The issue is that there seems to be an elided "watu" which serves as the thing that waliofariki modifies. An alternative, is that waliofariki is a noun derived from fariki. E.g. it's those who have died not who have died.
Currently, I am treating these as nouns derived from verbs. (see # 5260)
case with no noun?
What the heck is up with mpaka hivi sasa
?
Why do I have an adposition modifying an adverb???
Things to go back and fix in manually annotated corpora
- check that iobj is used correctly. E.g. check that verbs which could have iobj but weren't marked with one, don't have one and check that all use of iobj is appropriate.

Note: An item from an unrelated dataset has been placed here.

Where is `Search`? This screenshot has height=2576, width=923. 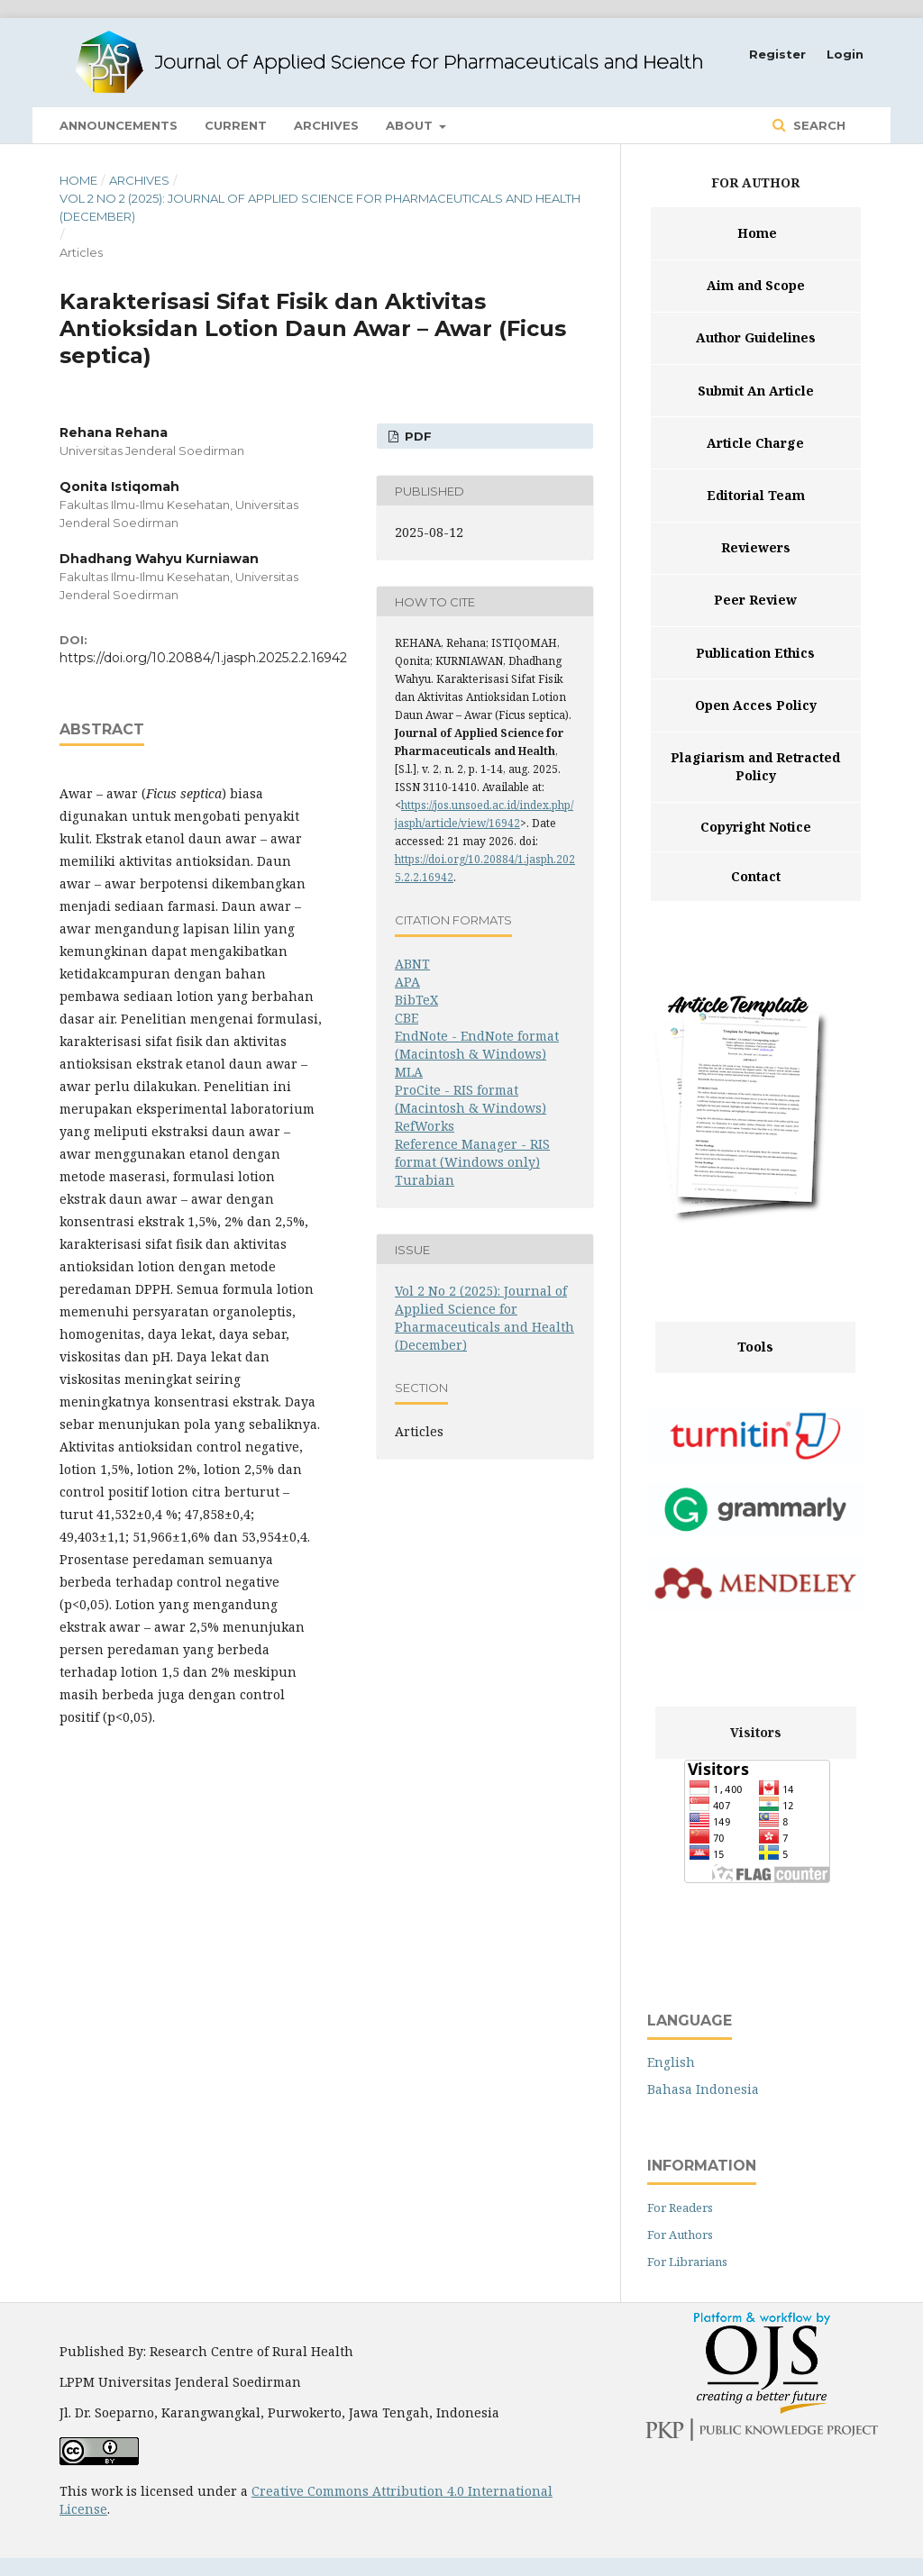
Search is located at coordinates (817, 125).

- Follow up: see if HCS has iobj indicated somewhere on nouns. this doesn't seem to be making it through the tagger. NO rules are currently leveraging iobj.
- mark should be used when "prepositions" precede a clause. E.g. after he went outside, after should be connected to went with a mark
- ni is always a copula. kuwa can be sconj. verbal kuwa is a verb. Go back and fix uses of kuwa.
- any cases where there's a hyphenated demonym, use the version generated by the rules and correct it, the tokenizer was fixed to treat these correctly.
Additional things to go back and fix.
gani and ngapi should be changed from ADJ to DET, have their arcs changed to be det and nummod respectively and have PronType=Int added as a morph feature.
ka should be assigned continuative aspect?
a- indefinite tense marker should be assigned some special features.
check that hu- is assigned habitual aspect.
Check that ki- TAM marker is conditional mood.
All infinitive verbs should be given VerbForm=Inf and assigned verbal dependencies. Other morphological features will also need to be adjusted.
When reduplication happens, the second reduplicant is the head source.
Progress
-
Longer sentence sample:
- ka has been assigned continuative aspect (1 examples).
- hu has been assigned habitual aspect (no examples).
- ki has been assigned conditional mood. (5 examples).
- ni has been assigned copula.
- Verbal kuwa has been assigned verb status.
- no hyphenated demonyms left to change.
- Prepositions with verbal heads are now using the deprel mark (1 change)
- gani fixed (3 changes)
- ngapi fixed (no changes)
-
Shorter sentence sample:
SWH in UD questions
should a derived noun like waliokusanyika be a Vnoun?
should statives be
what is kuna/hakuna? is it a compound (kuwa + na) or is it related to kuna from arabic? should it be a pleonastic or a copula?